A rapidez com que as empresas conseguiram migrar para o trabalho remoto é encorajadora. A implementação de tecnologias colaborativas pode facilmente disponibilizar chats, compartilhamento de arquivos, reuniões e chamadas de voz, possibilitando que as equipes permaneçam conectadas e produtivas.  Já é fato: os happy hours virtuais despontam como o “novo normal’’ para levantar o astral da equipe. Parceiros “negociam” remotamente, admitindo que, nas próximas semanas, dificilmente uma venda será fechada pessoalmente.  Os líderes devem fazer o melhor possível para migrar todos os elementos do modelo de operações — o marketing, vendas, serviços — para este “novo normal’’. Novas fontes de inovação e, até mesmo melhorias nas margens despontarão deste nosso desconforto atual.

Como podemos planejar para o que virá no futuro próximo e distante

Estamos vivendo a fase de “reconhecimento e adaptação’’ da pandemia da Covid-19. Precisamos, porém, planejar o que virá depois da crise.

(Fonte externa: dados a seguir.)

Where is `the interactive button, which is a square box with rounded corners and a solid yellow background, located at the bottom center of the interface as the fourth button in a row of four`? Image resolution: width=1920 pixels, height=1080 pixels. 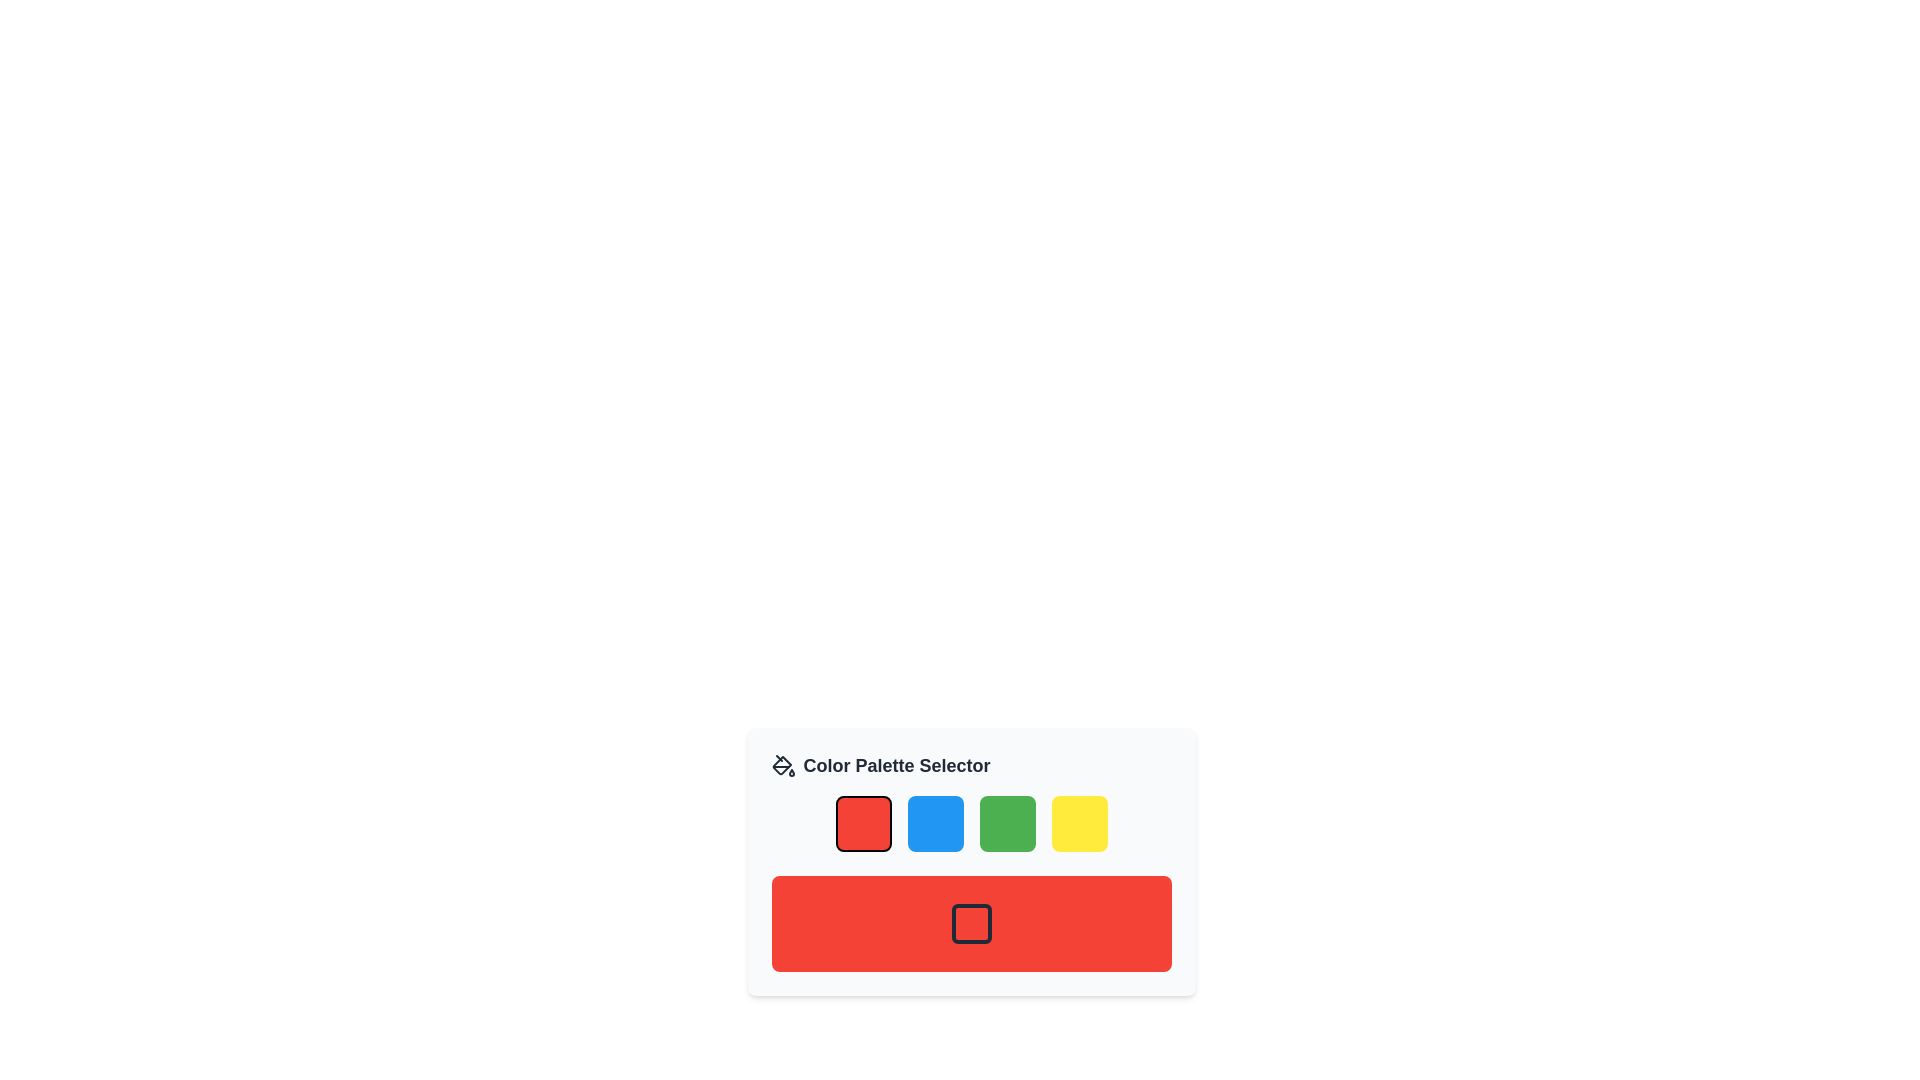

Conforme lidamos com o que sabemos, os líderes de marketing precisam trabalhar externamente para manter suas marcas e as jornadas dos consumidores o mais íntegras possível, ao mesmo tempo em que trabalham internamente para fazer três coisas:

  1. Entender o impacto da interrupção no curso dos negócios e continuar a priorizar o inesperado.
  2. Apoiar-se nas formas digitais de trabalhar e se conectar com os consumidores, sabendo que seus efeitos serão duradouros.
  3. Mitigar os riscos da experiência do consumidor, pensando de forma realista de fora para dentro.

Sem dúvida, ao entender a rapidez com que consumidores e funcionários abraçaram as jornadas e experiências digitais, percebemos que ocorre uma aceleração forçada na agenda da transformação digital.

As marcas estão tendo de pensar, trabalhar e liderar novos caminhos através destes fatos incertos e sem precedentes, e teremos de ter humildade e confiança para juntos podermos aprender.